**Task statement**
Recast these entries as a Markdown table with two columns, Row and Line, giving one line per row and leaving out any blank lines.

§

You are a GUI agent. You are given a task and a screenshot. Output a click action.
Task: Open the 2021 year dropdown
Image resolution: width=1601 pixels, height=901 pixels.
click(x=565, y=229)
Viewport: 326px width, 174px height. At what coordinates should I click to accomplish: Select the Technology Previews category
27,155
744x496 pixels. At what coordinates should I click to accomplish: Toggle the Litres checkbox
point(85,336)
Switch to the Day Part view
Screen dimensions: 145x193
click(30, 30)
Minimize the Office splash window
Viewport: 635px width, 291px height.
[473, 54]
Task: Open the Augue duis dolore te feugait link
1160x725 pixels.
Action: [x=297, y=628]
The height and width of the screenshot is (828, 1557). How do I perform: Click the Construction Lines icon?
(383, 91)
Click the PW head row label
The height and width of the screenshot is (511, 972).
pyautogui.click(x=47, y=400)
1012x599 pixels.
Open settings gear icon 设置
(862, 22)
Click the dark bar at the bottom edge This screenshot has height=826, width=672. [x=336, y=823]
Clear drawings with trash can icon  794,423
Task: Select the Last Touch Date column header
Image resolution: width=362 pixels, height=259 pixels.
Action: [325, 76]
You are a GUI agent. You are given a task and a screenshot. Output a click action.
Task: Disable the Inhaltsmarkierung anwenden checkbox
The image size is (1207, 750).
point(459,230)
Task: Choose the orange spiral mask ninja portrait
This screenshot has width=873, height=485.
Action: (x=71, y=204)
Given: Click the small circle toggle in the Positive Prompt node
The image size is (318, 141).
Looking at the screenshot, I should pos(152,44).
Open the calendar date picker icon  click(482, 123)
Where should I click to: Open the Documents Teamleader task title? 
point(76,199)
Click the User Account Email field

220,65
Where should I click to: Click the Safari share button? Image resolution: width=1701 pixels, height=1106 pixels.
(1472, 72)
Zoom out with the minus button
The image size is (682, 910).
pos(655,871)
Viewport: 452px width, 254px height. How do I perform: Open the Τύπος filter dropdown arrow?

§

**Result of this exercise**
| Row | Line |
|---|---|
| 1 | You are a GUI agent. You are given a task and a screenshot. Output a click action. |
| 2 | Task: Open the 2021 year dropdown |
| 3 | Image resolution: width=1601 pixels, height=901 pixels. |
| 4 | click(x=565, y=229) |
| 5 | Viewport: 326px width, 174px height. At what coordinates should I click to accomplish: Select the Technology Previews category |
| 6 | 27,155 |
| 7 | 744x496 pixels. At what coordinates should I click to accomplish: Toggle the Litres checkbox |
| 8 | point(85,336) |
| 9 | Switch to the Day Part view |
| 10 | Screen dimensions: 145x193 |
| 11 | click(30, 30) |
| 12 | Minimize the Office splash window |
| 13 | Viewport: 635px width, 291px height. |
| 14 | [473, 54] |
| 15 | Task: Open the Augue duis dolore te feugait link |
| 16 | 1160x725 pixels. |
| 17 | Action: [x=297, y=628] |
| 18 | The height and width of the screenshot is (828, 1557). How do I perform: Click the Construction Lines icon? |
| 19 | (383, 91) |
| 20 | Click the PW head row label |
| 21 | The height and width of the screenshot is (511, 972). |
| 22 | pyautogui.click(x=47, y=400) |
| 23 | 1012x599 pixels. |
| 24 | Open settings gear icon 设置 |
| 25 | (862, 22) |
| 26 | Click the dark bar at the bottom edge This screenshot has height=826, width=672. [x=336, y=823] |
| 27 | Clear drawings with trash can icon  794,423 |
| 28 | Task: Select the Last Touch Date column header |
| 29 | Image resolution: width=362 pixels, height=259 pixels. |
| 30 | Action: [325, 76] |
| 31 | You are a GUI agent. You are given a task and a screenshot. Output a click action. |
| 32 | Task: Disable the Inhaltsmarkierung anwenden checkbox |
| 33 | The image size is (1207, 750). |
| 34 | point(459,230) |
| 35 | Task: Choose the orange spiral mask ninja portrait |
| 36 | This screenshot has width=873, height=485. |
| 37 | Action: (x=71, y=204) |
| 38 | Given: Click the small circle toggle in the Positive Prompt node |
| 39 | The image size is (318, 141). |
| 40 | Looking at the screenshot, I should pos(152,44). |
| 41 | Open the calendar date picker icon  click(482, 123) |
| 42 | Where should I click to: Open the Documents Teamleader task title?  |
| 43 | point(76,199) |
| 44 | Click the User Account Email field |
| 45 | 220,65 |
| 46 | Where should I click to: Click the Safari share button? Image resolution: width=1701 pixels, height=1106 pixels. |
| 47 | (1472, 72) |
| 48 | Zoom out with the minus button |
| 49 | The image size is (682, 910). |
| 50 | pos(655,871) |
| 51 | Viewport: 452px width, 254px height. How do I perform: Open the Τύπος filter dropdown arrow? |